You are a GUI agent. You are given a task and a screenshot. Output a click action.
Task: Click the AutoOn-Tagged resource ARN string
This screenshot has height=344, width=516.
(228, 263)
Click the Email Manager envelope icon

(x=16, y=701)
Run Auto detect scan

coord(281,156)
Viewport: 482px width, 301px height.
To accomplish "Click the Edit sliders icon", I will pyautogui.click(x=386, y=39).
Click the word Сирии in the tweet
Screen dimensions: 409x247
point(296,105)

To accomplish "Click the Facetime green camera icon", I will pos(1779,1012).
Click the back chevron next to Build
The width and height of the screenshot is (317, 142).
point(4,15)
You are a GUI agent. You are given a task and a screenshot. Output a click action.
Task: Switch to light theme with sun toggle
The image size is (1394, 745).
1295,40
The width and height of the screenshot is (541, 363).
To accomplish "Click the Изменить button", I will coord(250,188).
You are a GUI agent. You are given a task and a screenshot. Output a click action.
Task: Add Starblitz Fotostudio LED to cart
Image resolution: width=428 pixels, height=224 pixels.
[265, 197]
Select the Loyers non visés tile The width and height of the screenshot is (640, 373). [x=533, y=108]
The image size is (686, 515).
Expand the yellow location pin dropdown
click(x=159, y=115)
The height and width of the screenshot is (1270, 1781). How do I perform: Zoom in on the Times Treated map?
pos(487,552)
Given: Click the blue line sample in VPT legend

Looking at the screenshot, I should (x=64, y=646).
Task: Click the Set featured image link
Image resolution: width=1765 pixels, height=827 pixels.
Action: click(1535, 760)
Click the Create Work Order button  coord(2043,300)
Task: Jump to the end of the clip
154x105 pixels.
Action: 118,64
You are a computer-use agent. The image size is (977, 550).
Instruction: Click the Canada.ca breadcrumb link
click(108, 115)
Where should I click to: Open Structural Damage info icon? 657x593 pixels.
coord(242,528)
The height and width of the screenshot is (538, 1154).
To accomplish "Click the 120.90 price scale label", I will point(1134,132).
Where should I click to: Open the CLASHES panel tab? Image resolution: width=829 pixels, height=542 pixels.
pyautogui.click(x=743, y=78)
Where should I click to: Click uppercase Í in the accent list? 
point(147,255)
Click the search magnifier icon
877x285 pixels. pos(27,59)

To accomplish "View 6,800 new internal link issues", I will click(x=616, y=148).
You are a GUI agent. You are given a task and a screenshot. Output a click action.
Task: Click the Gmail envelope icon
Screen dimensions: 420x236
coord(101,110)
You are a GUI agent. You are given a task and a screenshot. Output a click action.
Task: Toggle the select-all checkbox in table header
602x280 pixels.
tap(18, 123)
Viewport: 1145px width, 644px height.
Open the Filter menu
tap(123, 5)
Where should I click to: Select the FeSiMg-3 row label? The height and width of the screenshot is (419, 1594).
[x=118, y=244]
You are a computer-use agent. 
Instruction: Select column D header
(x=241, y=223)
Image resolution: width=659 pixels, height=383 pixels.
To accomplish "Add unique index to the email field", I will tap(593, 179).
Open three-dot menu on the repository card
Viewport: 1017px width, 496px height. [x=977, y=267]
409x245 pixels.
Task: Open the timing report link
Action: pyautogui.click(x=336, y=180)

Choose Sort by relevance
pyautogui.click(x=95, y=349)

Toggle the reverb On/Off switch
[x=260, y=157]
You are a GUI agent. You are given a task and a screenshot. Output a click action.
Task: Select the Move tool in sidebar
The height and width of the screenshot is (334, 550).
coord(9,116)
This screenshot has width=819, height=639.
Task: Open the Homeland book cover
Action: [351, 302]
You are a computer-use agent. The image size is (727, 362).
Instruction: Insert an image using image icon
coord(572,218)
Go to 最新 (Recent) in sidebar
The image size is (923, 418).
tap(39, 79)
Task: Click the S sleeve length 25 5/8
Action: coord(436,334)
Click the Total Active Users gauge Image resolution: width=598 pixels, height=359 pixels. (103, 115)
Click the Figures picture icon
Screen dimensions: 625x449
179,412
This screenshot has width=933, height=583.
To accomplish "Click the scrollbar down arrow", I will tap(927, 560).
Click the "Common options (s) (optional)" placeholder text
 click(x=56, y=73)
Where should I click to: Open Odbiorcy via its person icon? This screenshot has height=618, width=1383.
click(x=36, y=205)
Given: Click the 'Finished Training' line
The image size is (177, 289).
--
위의 항목 전체를 빈 줄은 제외하고 번호 목록으로 정리하십시오.

1. You are a GUI agent. You are given a task and a screenshot. Output a click action.
2. Task: Click the AutoOn-Tagged resource ARN string
3. This screenshot has height=344, width=516.
4. (228, 263)
5. Click the Email Manager envelope icon
6. (x=16, y=701)
7. Run Auto detect scan
8. coord(281,156)
9. Viewport: 482px width, 301px height.
10. To accomplish "Click the Edit sliders icon", I will pyautogui.click(x=386, y=39).
11. Click the word Сирии in the tweet
12. Screen dimensions: 409x247
13. point(296,105)
14. To accomplish "Click the Facetime green camera icon", I will pos(1779,1012).
15. Click the back chevron next to Build
16. The width and height of the screenshot is (317, 142).
17. point(4,15)
18. You are a GUI agent. You are given a task and a screenshot. Output a click action.
19. Task: Switch to light theme with sun toggle
20. The image size is (1394, 745).
21. 1295,40
22. The width and height of the screenshot is (541, 363).
23. To accomplish "Click the Изменить button", I will coord(250,188).
24. You are a GUI agent. You are given a task and a screenshot. Output a click action.
25. Task: Add Starblitz Fotostudio LED to cart
26. Image resolution: width=428 pixels, height=224 pixels.
27. [265, 197]
28. Select the Loyers non visés tile The width and height of the screenshot is (640, 373). [x=533, y=108]
29. The image size is (686, 515).
30. Expand the yellow location pin dropdown
31. click(x=159, y=115)
32. The height and width of the screenshot is (1270, 1781). How do I perform: Zoom in on the Times Treated map?
33. pos(487,552)
34. Given: Click the blue line sample in VPT legend
35. Looking at the screenshot, I should (x=64, y=646).
36. Task: Click the Set featured image link
37. Image resolution: width=1765 pixels, height=827 pixels.
38. Action: click(1535, 760)
39. Click the Create Work Order button  coord(2043,300)
40. Task: Jump to the end of the clip
41. 154x105 pixels.
42. Action: 118,64
43. You are a computer-use agent. The image size is (977, 550).
44. Instruction: Click the Canada.ca breadcrumb link
45. click(108, 115)
46. Where should I click to: Open Structural Damage info icon? 657x593 pixels.
47. coord(242,528)
48. The height and width of the screenshot is (538, 1154).
49. To accomplish "Click the 120.90 price scale label", I will point(1134,132).
50. Where should I click to: Open the CLASHES panel tab? Image resolution: width=829 pixels, height=542 pixels.
51. pyautogui.click(x=743, y=78)
52. Where should I click to: Click uppercase Í in the accent list? 
53. point(147,255)
54. Click the search magnifier icon
55. 877x285 pixels. pos(27,59)
56. To accomplish "View 6,800 new internal link issues", I will click(x=616, y=148).
57. You are a GUI agent. You are given a task and a screenshot. Output a click action.
58. Task: Click the Gmail envelope icon
59. Screen dimensions: 420x236
60. coord(101,110)
61. You are a GUI agent. You are given a task and a screenshot. Output a click action.
62. Task: Toggle the select-all checkbox in table header
63. 602x280 pixels.
64. tap(18, 123)
65. Viewport: 1145px width, 644px height.
66. Open the Filter menu
67. tap(123, 5)
68. Where should I click to: Select the FeSiMg-3 row label? The height and width of the screenshot is (419, 1594).
69. [x=118, y=244]
70. You are a computer-use agent. 
71. Instruction: Select column D header
72. (x=241, y=223)
73. Image resolution: width=659 pixels, height=383 pixels.
74. To accomplish "Add unique index to the email field", I will tap(593, 179).
75. Open three-dot menu on the repository card
76. Viewport: 1017px width, 496px height. [x=977, y=267]
77. 409x245 pixels.
78. Task: Open the timing report link
79. Action: pyautogui.click(x=336, y=180)
80. Choose Sort by relevance
81. pyautogui.click(x=95, y=349)
82. Toggle the reverb On/Off switch
83. [x=260, y=157]
84. You are a GUI agent. You are given a task and a screenshot. Output a click action.
85. Task: Select the Move tool in sidebar
86. The height and width of the screenshot is (334, 550).
87. coord(9,116)
88. This screenshot has width=819, height=639.
89. Task: Open the Homeland book cover
90. Action: [351, 302]
91. You are a computer-use agent. The image size is (727, 362).
92. Instruction: Insert an image using image icon
93. coord(572,218)
94. Go to 最新 (Recent) in sidebar
95. The image size is (923, 418).
96. tap(39, 79)
97. Task: Click the S sleeve length 25 5/8
98. Action: coord(436,334)
99. Click the Total Active Users gauge Image resolution: width=598 pixels, height=359 pixels. (103, 115)
100. Click the Figures picture icon
101. Screen dimensions: 625x449
102. 179,412
103. This screenshot has width=933, height=583.
104. To accomplish "Click the scrollbar down arrow", I will tap(927, 560).
105. Click the "Common options (s) (optional)" placeholder text
106.  click(x=56, y=73)
107. Where should I click to: Open Odbiorcy via its person icon? This screenshot has height=618, width=1383.
108. click(x=36, y=205)
109. Given: Click the 'Finished Training' line
110. The image size is (177, 289).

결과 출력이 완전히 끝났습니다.